▸ Directions
Copy out the entries word for word, beginning at the line containing "Where should I" and ending after the line containing "Click rank number".

▸ Provided data
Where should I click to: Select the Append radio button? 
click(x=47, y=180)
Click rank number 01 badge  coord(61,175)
* * *
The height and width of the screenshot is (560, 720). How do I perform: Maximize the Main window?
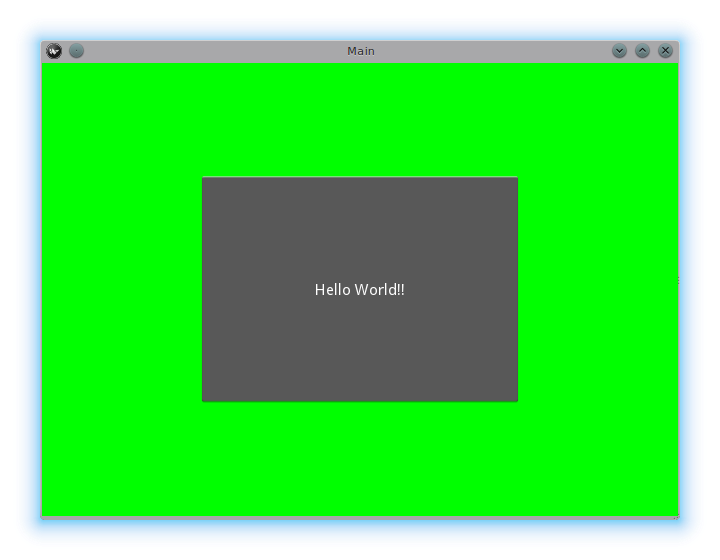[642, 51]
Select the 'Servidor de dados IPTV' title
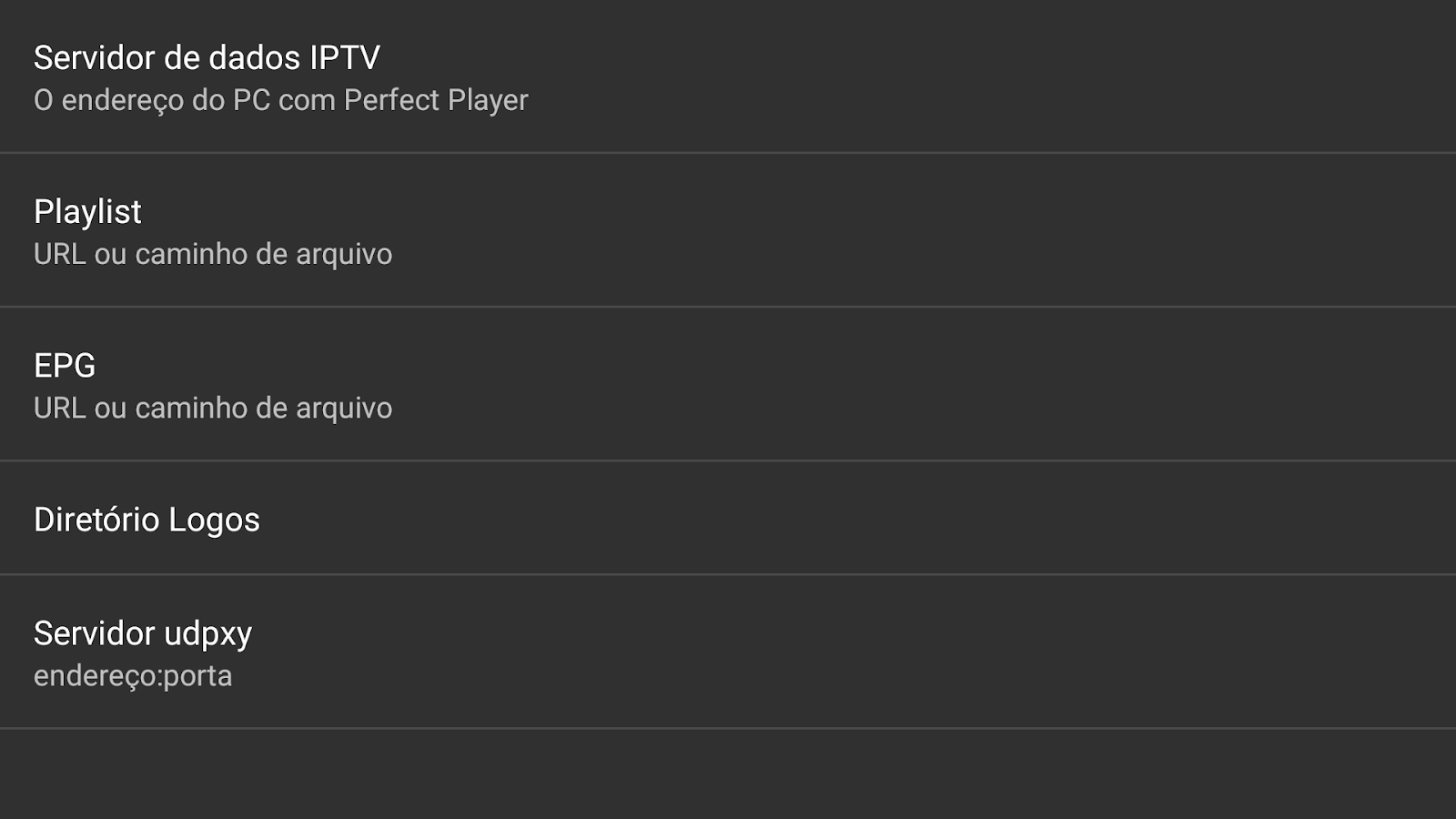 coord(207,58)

▸ Solution to the problem
Where should I click to: Select the Append radio button? 
click(x=47, y=180)
Click rank number 01 badge  coord(61,175)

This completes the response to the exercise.